[Geany-devel] C/C++ Header filetypes (Re: Committed Project Build Commands to build-system branch)
nick.treleaven at xxxxx
Tue Nov 11 12:46:49 UTC 2008
On Tue, 11 Nov 2008 14:26:39 +1100
"Lex Trotman" <elextr at gmail.com> wrote:
> C++ headers are potentially much more complex than C ones with
> templates and inline functions in them. So not having language
> support is significant. The C++ application I am working on (and
C++ headers are not a separate language from C++ source files, they
are the same language. Same for C headers.
> The point of all this is that providing support for the C++ .h files
> is important, so correctly detecting them is important. So is
Agreed, the first line detection would be a good feature.

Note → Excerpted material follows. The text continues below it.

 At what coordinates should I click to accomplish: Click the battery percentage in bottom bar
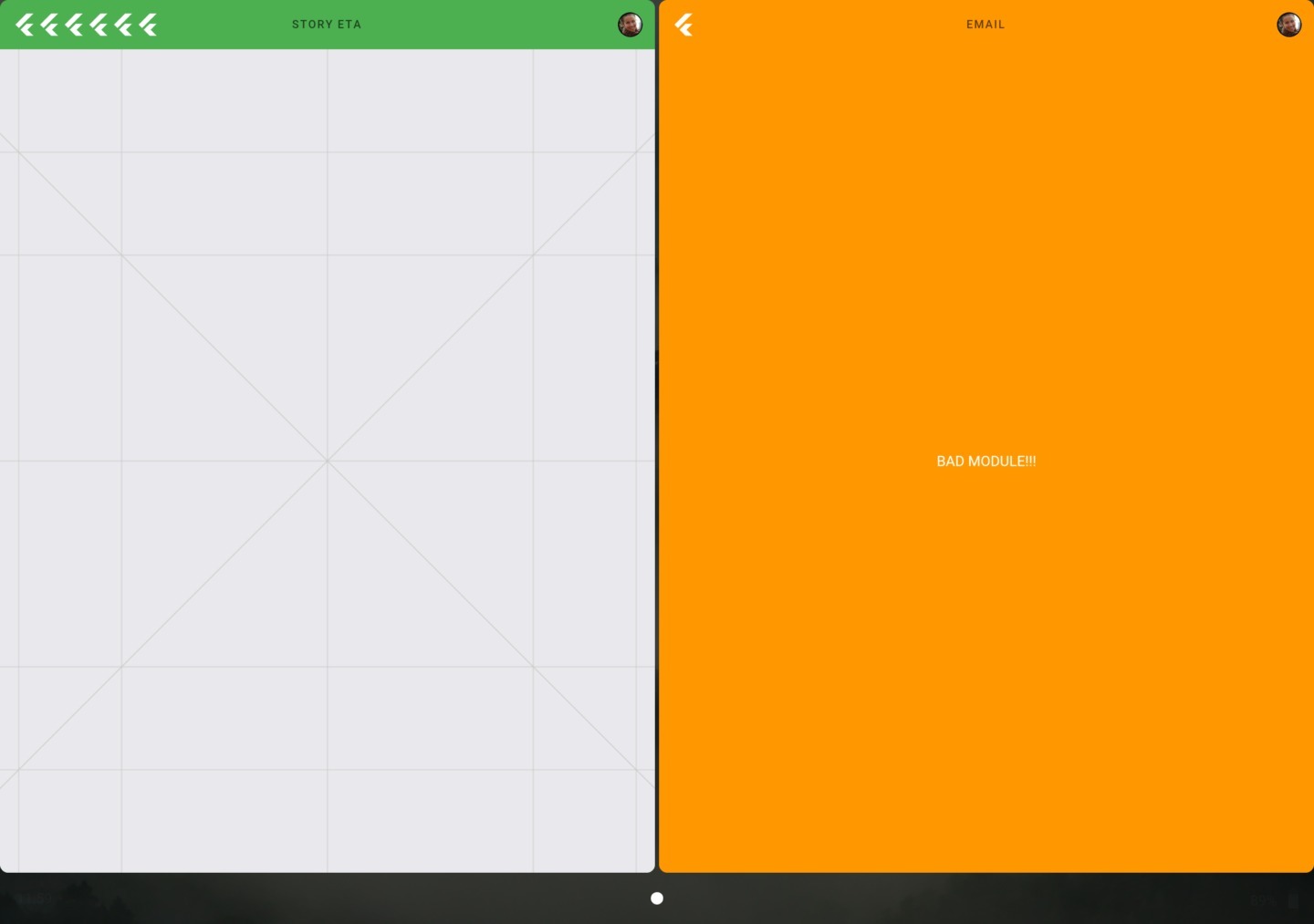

> Having separate C++ header templates with the mark already in it
> would help users to remember to add it. BTW it would be good to have
I don't think we should encourage people to make C++ header files with
a .h extension, they should use an extension unique to C++.
BTW with custom file templates you can have as many templates as you
like for the same filetype, so you could have header.hpp, source.cpp,
etc template files.
> In terms of using make object, the .h doesn't compile to a .o file so
> thats no good, and I have to admit I don't quite see how make could
I meant when you have a foo.h file and a foo.c file, you can use Make
Object on the foo.h file.
When you only have a foo.h file, this is where having custom filetype
commands would be helpful - either a command to compile the header or a
syntax check command. (This could also be a project command).
> I can understand your concern about flow on effects with other
> languages, unfortunately I don't know enough of them to contribute to
There could be special files for some languages that require different
build commands, but if they are the same language they should not have
a separate filetype. This is a build command issue, not a filetype one.
> In summary my judgement is that C++ users (me, I'm not claiming to be
> unbiased) would gain significantly by having proper header file
> support and C users much less. And I don't see that either user
> community loses anything.
This would cause more code to maintain, and more checks for header
filetypes as well as the source file filetypes.